**ABOUT THIS EXERCISE**
Set down each line from the line holding "This screenshot has width=1568, height=396." to the last line of the entries below, exactly, with both ends included and without pictures.

------------------------------------------------

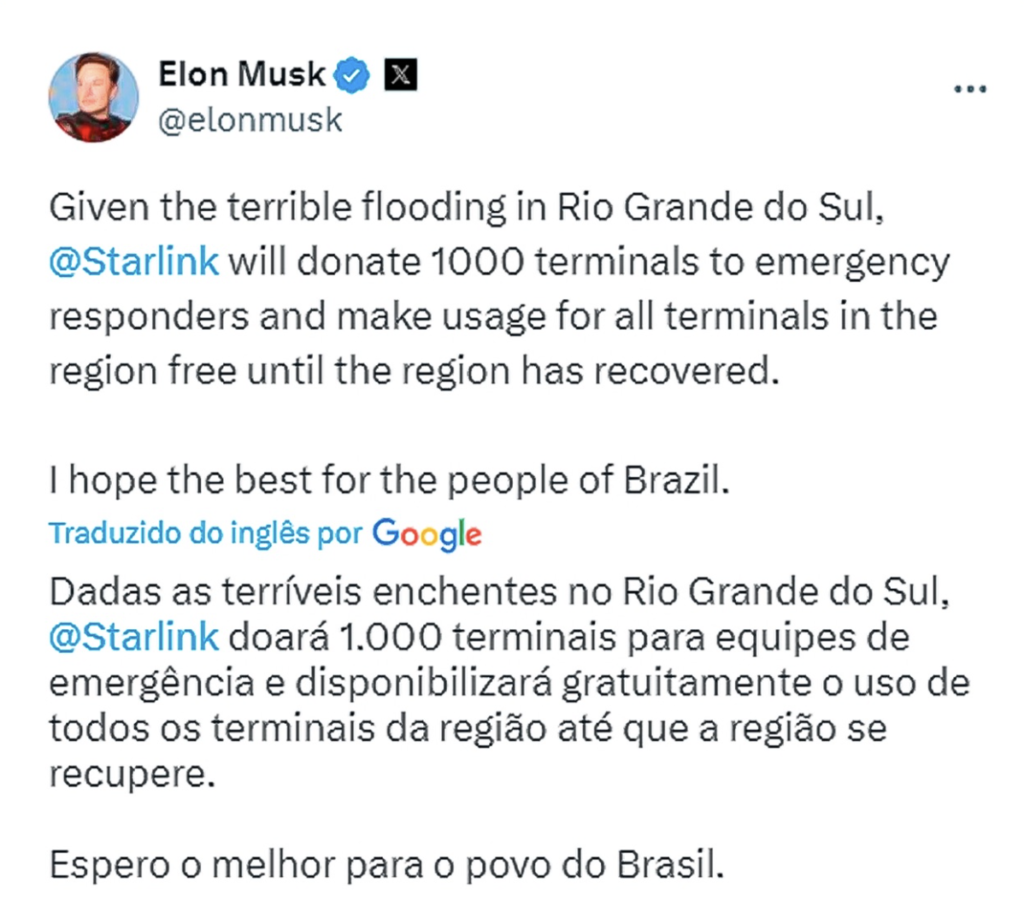This screenshot has height=906, width=1024.
Task: Click the translated line starting with "todos os terminais"
Action: click(x=468, y=728)
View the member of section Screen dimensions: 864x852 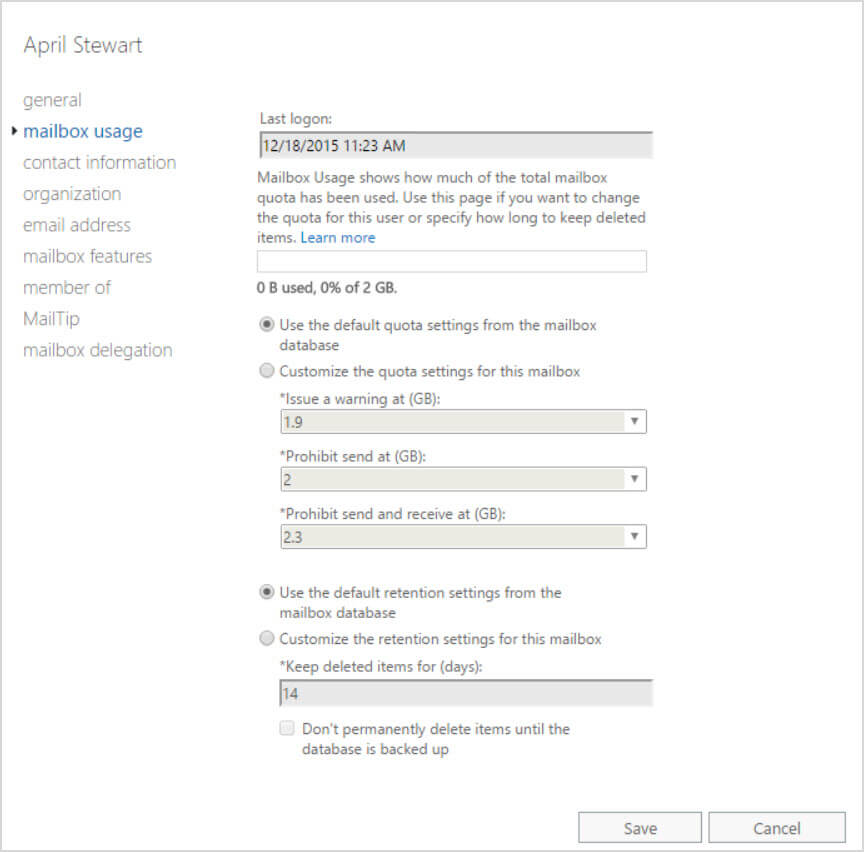tap(67, 287)
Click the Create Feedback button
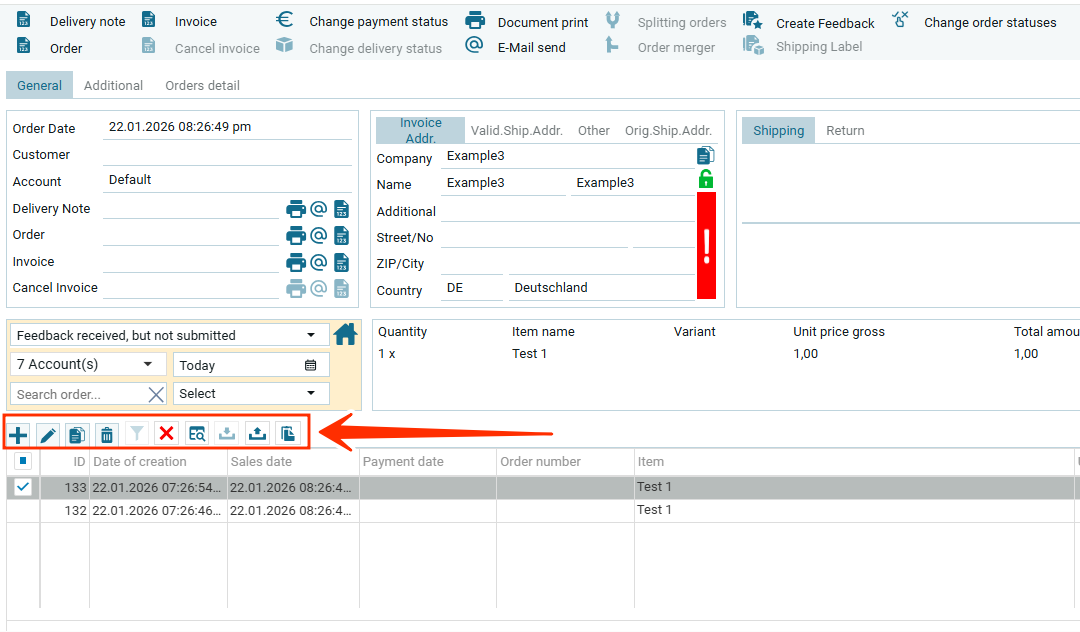Screen dimensions: 1080x632 click(811, 23)
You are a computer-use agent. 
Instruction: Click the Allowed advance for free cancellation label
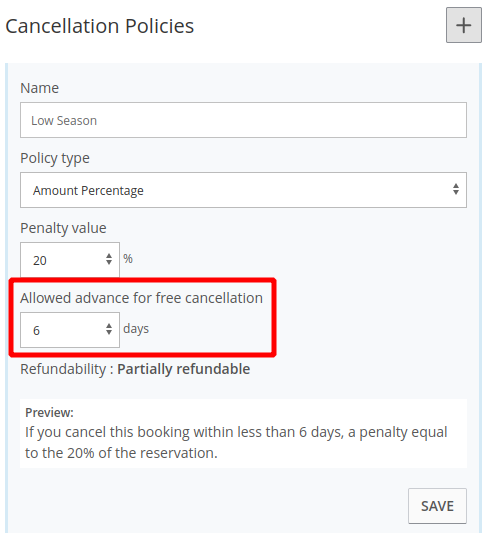(141, 298)
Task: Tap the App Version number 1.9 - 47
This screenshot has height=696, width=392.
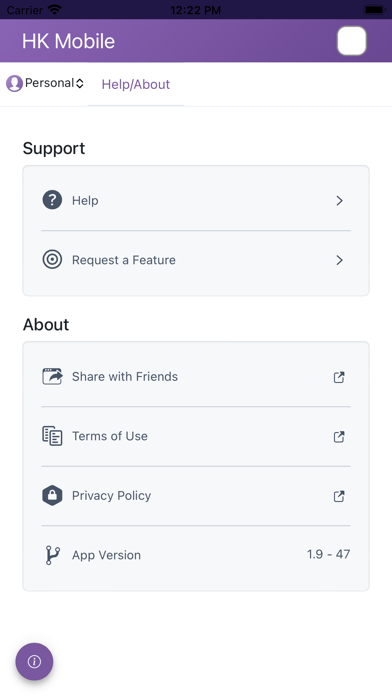Action: 329,554
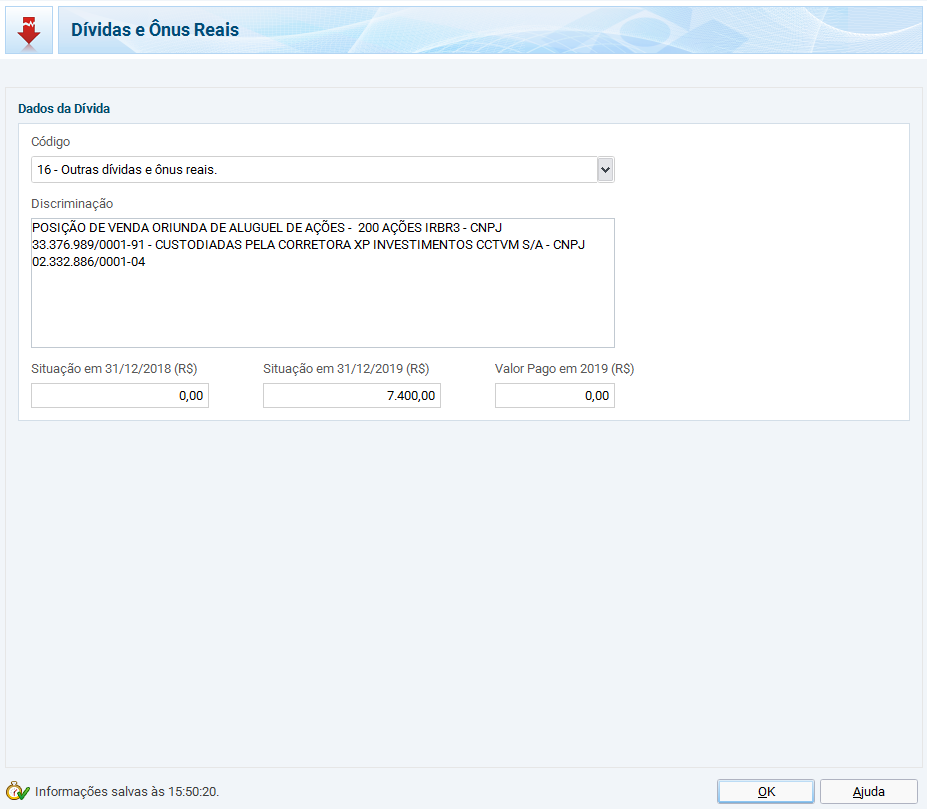Screen dimensions: 927x809
Task: Select the Situação em 31/12/2018 value field
Action: [120, 396]
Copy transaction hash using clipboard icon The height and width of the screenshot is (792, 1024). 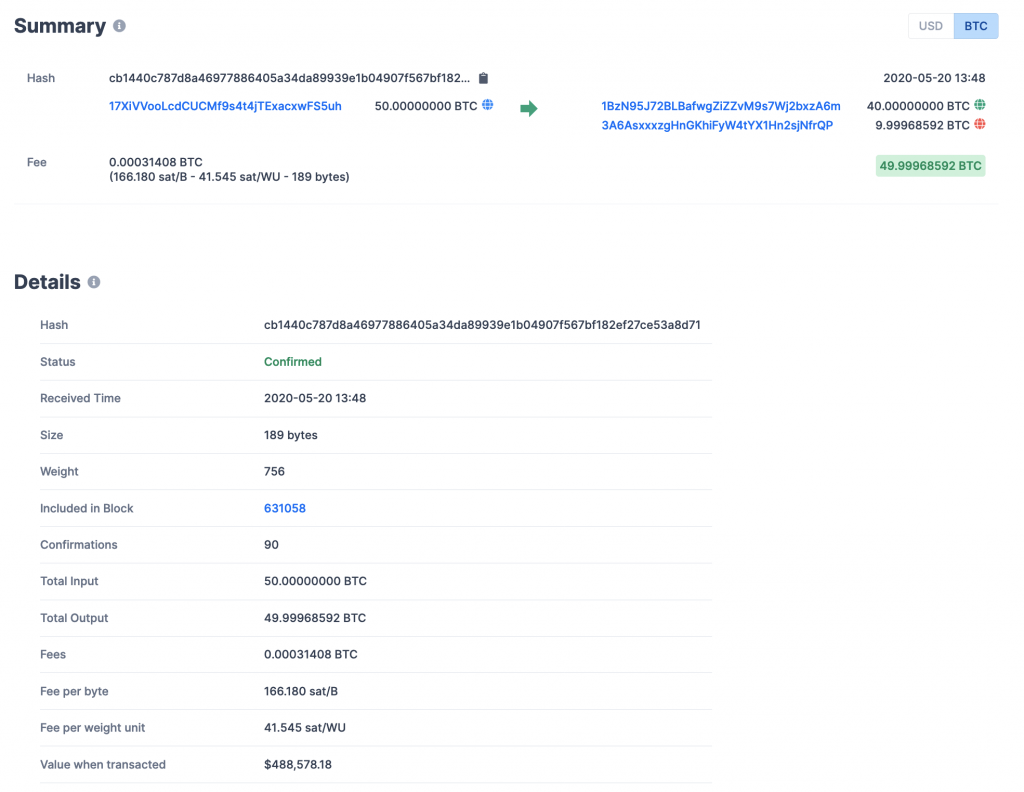(x=483, y=77)
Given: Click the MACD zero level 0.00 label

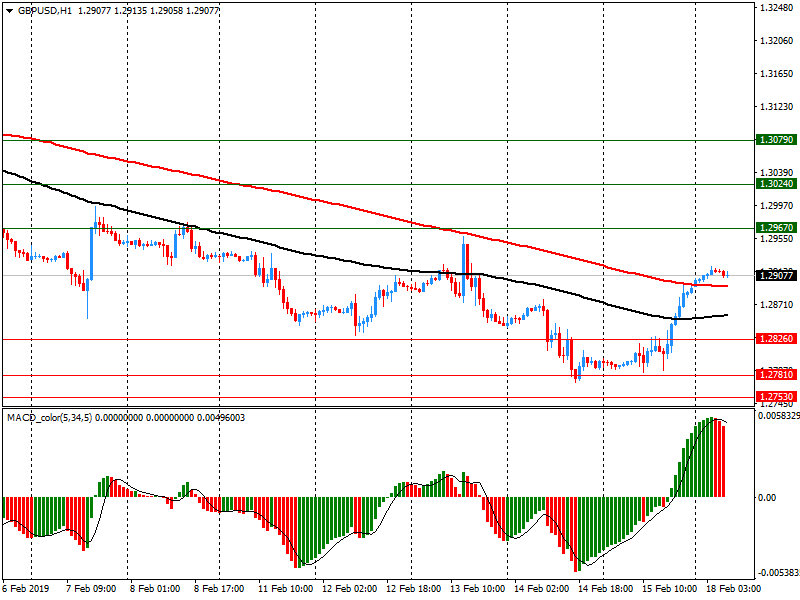Looking at the screenshot, I should coord(768,497).
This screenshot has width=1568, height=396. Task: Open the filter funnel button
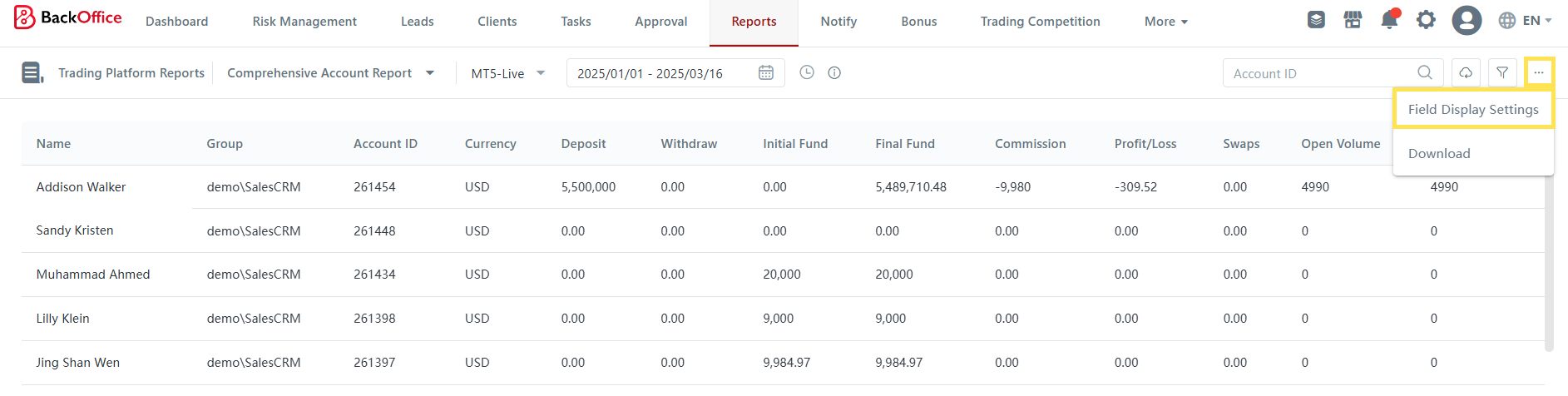tap(1502, 73)
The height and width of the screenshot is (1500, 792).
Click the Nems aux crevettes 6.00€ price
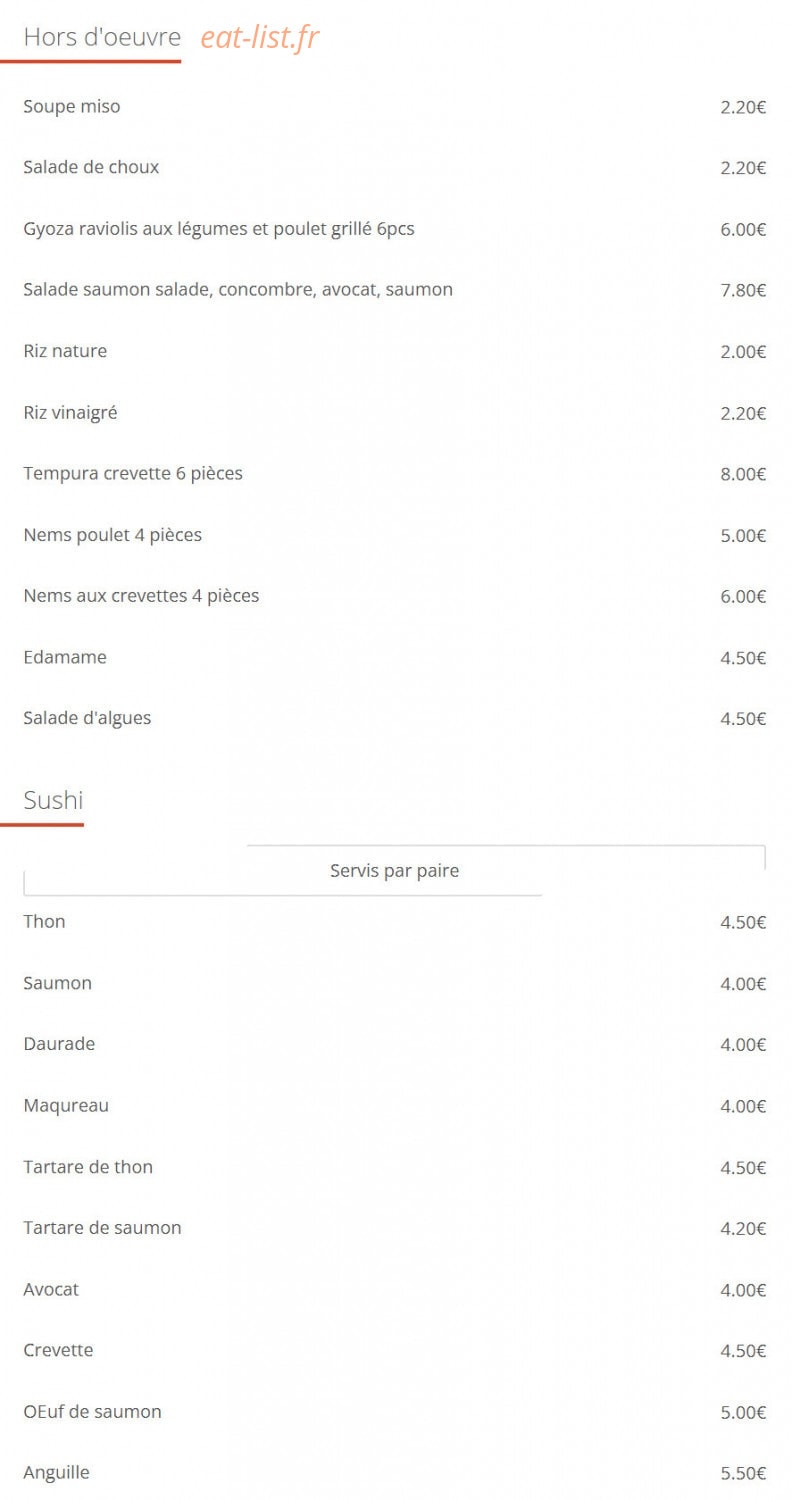(x=743, y=597)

------------------------------------------------

**ANSWER BOX**
This screenshot has width=1568, height=396. Task: Open the filter funnel button
tap(1502, 73)
The height and width of the screenshot is (1500, 792).
Click the Nems aux crevettes 6.00€ price
(x=743, y=597)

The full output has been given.